WORK ITEM: Your answer should be the lines from the start of the records through the line with "Screenshot is 1920x1329.", copied word for word.

RECORD EXTRACTS:
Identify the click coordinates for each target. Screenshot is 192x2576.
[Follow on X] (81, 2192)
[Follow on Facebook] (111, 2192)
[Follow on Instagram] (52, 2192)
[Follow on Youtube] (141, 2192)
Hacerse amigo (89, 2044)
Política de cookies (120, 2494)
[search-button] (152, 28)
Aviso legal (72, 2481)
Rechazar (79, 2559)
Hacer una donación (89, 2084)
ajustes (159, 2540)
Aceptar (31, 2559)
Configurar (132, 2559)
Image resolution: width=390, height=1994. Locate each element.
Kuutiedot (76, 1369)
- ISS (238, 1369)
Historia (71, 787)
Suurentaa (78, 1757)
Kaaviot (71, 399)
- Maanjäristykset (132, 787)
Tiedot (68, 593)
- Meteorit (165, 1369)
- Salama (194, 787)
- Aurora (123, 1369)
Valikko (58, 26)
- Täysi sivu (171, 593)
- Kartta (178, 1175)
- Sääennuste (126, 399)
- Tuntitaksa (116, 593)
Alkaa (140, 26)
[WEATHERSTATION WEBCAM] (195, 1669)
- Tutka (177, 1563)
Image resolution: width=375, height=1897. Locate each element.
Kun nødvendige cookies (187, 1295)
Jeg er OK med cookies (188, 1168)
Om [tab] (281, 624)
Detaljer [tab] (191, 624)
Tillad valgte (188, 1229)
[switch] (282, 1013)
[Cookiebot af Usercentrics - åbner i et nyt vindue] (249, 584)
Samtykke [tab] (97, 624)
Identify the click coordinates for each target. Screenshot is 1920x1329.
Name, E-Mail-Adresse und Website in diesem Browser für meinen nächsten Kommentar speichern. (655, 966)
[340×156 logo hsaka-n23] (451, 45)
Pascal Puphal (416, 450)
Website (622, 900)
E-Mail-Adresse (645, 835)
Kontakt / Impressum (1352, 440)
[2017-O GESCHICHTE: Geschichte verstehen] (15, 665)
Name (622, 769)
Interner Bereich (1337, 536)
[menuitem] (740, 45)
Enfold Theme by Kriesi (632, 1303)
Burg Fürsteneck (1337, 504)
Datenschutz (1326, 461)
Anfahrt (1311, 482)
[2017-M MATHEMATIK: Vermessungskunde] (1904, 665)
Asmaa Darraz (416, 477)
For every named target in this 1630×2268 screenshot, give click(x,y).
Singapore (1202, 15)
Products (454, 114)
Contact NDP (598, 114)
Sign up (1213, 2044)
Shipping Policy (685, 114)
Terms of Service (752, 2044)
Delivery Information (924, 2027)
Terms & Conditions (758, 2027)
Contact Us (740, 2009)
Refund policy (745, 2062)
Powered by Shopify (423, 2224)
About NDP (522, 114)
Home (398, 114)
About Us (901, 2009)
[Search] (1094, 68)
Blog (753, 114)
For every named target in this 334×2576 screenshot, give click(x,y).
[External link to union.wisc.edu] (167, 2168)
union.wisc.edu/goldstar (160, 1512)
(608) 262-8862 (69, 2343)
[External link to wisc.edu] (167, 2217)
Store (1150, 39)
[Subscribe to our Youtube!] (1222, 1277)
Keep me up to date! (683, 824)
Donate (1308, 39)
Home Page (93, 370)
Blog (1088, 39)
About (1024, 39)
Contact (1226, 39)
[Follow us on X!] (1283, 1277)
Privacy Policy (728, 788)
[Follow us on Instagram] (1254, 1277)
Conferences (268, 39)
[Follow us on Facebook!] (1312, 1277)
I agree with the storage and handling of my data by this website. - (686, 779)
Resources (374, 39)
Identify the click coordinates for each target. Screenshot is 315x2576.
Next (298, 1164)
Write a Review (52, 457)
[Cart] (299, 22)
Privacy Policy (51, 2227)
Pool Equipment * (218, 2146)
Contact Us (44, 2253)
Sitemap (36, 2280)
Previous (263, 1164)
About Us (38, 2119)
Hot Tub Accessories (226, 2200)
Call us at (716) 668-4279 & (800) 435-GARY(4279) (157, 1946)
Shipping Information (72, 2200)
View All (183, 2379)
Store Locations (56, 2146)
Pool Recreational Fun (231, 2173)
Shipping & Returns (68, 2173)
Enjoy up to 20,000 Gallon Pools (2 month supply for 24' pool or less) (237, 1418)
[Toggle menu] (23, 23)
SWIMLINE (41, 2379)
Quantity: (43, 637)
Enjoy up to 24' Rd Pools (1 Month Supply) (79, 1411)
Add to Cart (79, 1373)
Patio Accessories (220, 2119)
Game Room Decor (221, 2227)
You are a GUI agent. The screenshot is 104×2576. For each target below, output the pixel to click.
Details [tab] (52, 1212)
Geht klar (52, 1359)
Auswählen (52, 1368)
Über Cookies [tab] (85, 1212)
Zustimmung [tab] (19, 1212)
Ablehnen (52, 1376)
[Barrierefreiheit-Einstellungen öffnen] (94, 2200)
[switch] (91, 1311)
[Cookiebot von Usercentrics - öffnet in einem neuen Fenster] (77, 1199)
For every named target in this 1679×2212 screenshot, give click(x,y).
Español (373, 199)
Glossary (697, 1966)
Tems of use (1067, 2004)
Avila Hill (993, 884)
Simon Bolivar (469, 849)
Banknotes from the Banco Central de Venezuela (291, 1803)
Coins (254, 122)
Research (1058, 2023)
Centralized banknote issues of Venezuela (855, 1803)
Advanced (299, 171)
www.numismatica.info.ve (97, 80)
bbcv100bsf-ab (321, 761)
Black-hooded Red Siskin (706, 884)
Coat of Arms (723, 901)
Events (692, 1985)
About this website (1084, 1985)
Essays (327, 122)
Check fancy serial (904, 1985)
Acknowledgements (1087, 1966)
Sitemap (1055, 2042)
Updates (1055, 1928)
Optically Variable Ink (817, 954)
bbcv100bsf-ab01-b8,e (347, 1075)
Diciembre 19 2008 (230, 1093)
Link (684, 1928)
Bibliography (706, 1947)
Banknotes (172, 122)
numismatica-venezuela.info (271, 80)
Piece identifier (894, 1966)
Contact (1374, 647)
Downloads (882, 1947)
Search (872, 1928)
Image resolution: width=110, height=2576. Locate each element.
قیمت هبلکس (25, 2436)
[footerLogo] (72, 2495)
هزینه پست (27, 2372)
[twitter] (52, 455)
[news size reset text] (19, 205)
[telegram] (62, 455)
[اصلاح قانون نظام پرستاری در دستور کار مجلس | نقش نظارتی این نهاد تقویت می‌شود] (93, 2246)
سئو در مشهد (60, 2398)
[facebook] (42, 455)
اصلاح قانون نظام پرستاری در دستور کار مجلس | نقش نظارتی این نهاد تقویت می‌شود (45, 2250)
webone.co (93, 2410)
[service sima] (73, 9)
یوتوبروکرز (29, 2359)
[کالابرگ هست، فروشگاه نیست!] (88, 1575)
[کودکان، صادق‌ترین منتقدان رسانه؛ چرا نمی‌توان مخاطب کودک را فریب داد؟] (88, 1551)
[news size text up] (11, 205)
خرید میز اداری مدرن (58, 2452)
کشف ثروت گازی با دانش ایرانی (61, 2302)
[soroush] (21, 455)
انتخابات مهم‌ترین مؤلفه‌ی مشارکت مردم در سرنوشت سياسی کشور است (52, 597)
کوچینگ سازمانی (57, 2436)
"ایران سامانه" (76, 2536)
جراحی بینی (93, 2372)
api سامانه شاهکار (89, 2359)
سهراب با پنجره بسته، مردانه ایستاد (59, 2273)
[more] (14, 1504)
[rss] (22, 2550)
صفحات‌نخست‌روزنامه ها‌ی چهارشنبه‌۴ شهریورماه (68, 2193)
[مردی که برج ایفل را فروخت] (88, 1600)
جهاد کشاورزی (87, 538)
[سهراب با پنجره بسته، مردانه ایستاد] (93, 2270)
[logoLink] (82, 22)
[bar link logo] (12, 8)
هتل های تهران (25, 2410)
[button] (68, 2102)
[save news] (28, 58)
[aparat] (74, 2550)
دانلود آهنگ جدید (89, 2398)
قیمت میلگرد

ANSWER FOR THIS EXERCISE:
Identify the click coordinates for each target. Screenshot is 192x2576.
[Follow on X] (81, 2192)
[Follow on Facebook] (111, 2192)
[Follow on Instagram] (52, 2192)
[Follow on Youtube] (141, 2192)
Hacerse amigo (89, 2044)
Política de cookies (120, 2494)
[search-button] (152, 28)
Aviso legal (72, 2481)
Rechazar (79, 2559)
Hacer una donación (89, 2084)
ajustes (159, 2540)
Aceptar (31, 2559)
Configurar (132, 2559)
Image resolution: width=390, height=1994. Locate each element.
Kuutiedot (76, 1369)
- ISS (238, 1369)
Historia (71, 787)
Suurentaa (78, 1757)
Kaaviot (71, 399)
- Maanjäristykset (132, 787)
Tiedot (68, 593)
- Meteorit (165, 1369)
- Salama (194, 787)
- Aurora (123, 1369)
Valikko (58, 26)
- Täysi sivu (171, 593)
- Kartta (178, 1175)
- Sääennuste (126, 399)
- Tuntitaksa (116, 593)
Alkaa (140, 26)
[WEATHERSTATION WEBCAM] (195, 1669)
- Tutka (177, 1563)
Image resolution: width=375, height=1897. Locate each element.
Kun nødvendige cookies (187, 1295)
Jeg er OK med cookies (188, 1168)
Om [tab] (281, 624)
Detaljer [tab] (191, 624)
Tillad valgte (188, 1229)
[switch] (282, 1013)
[Cookiebot af Usercentrics - åbner i et nyt vindue] (249, 584)
Samtykke [tab] (97, 624)
Identify the click coordinates for each target. Screenshot is 1920x1329.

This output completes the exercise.